* **Action item**: At the line that holds "You are a computer-use", start repeating, and keep going exactly through the final line of the material; include both ends and skip the pictures.
═══ Material for this task
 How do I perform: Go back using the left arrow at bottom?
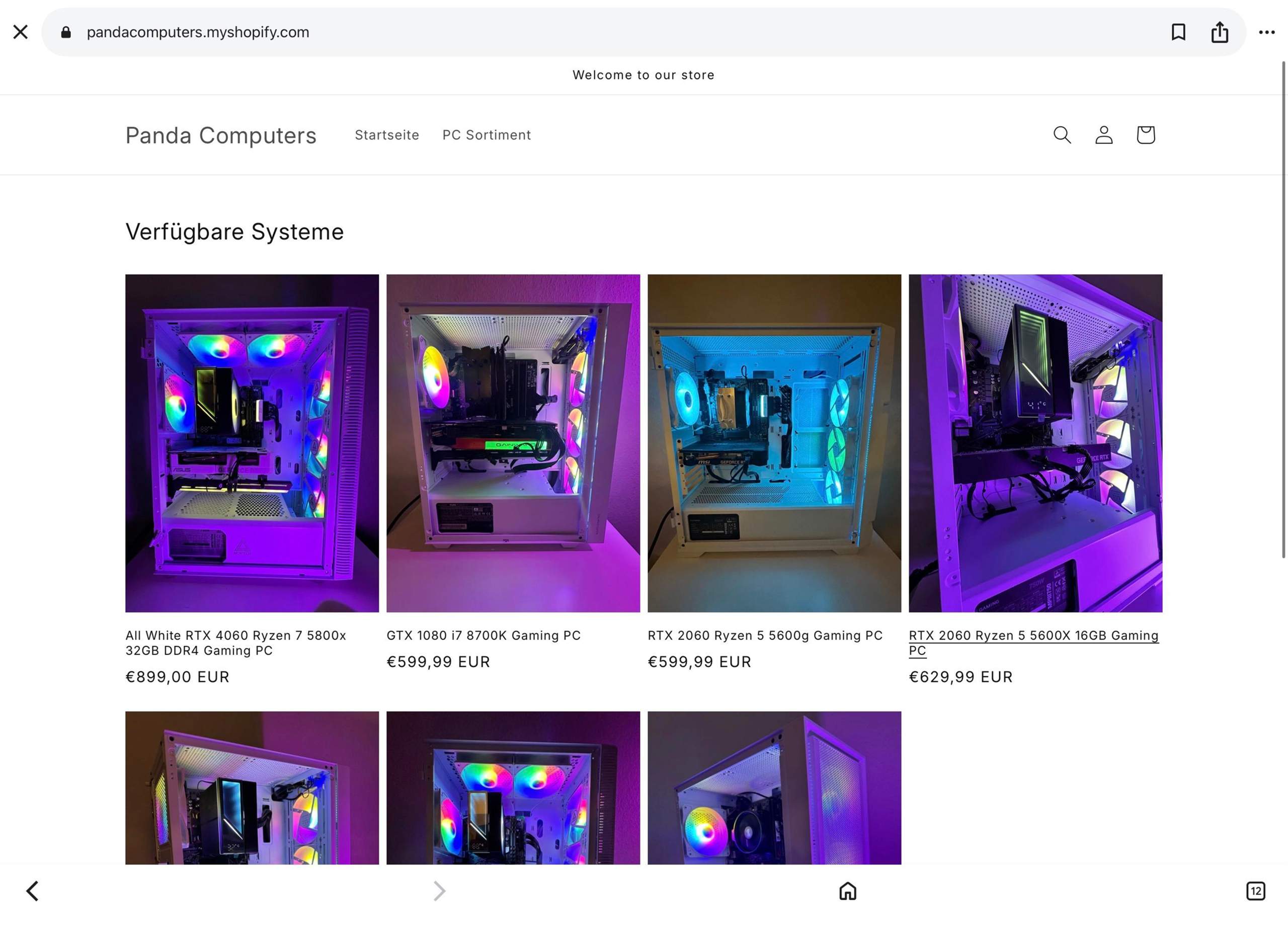33,892
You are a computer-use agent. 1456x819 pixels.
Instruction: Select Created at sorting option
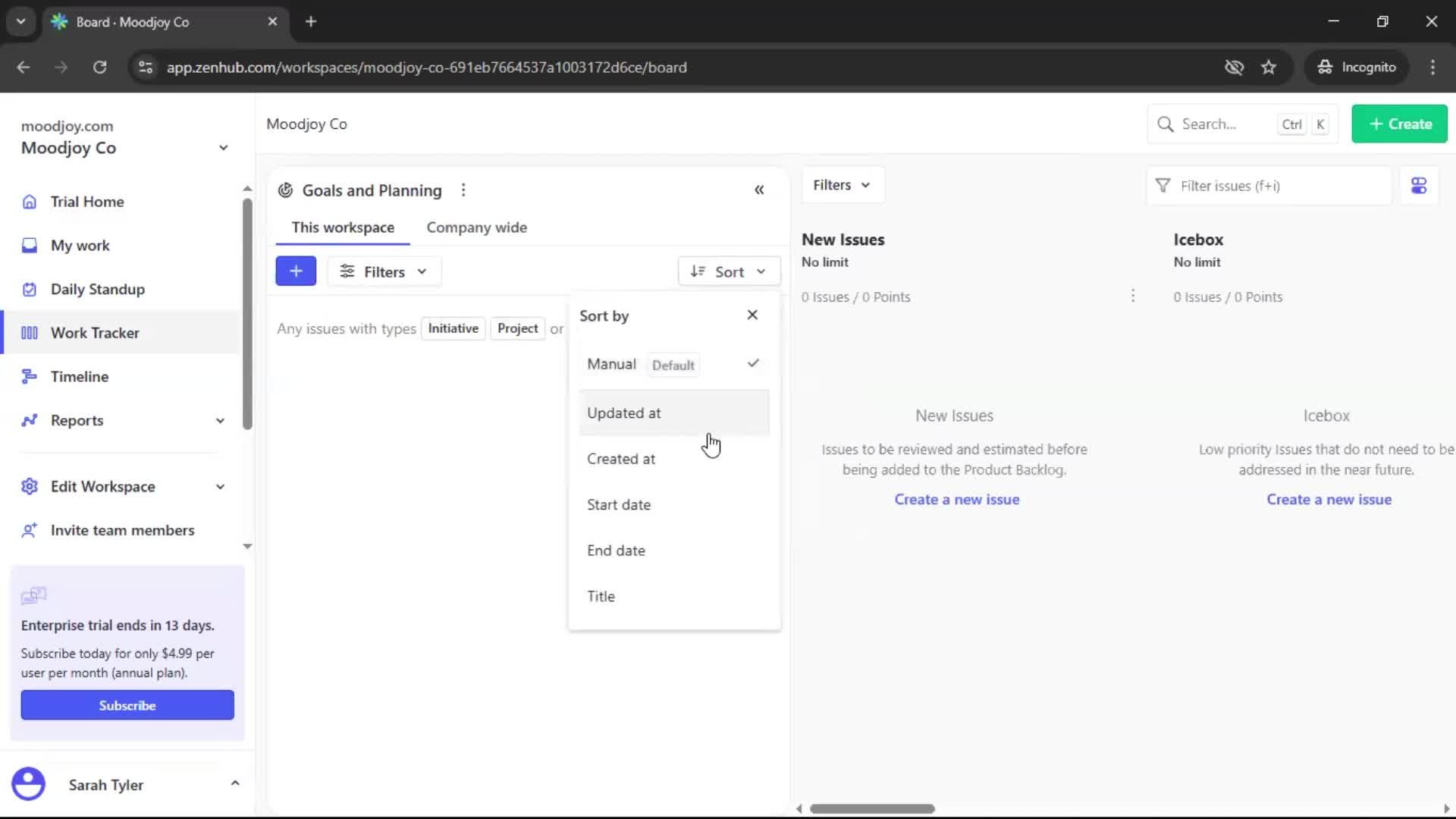point(622,458)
══════
* **Response box**:
You are a computer-use agent. 1456x819 pixels.
Instruction: Select Created at sorting option
point(622,458)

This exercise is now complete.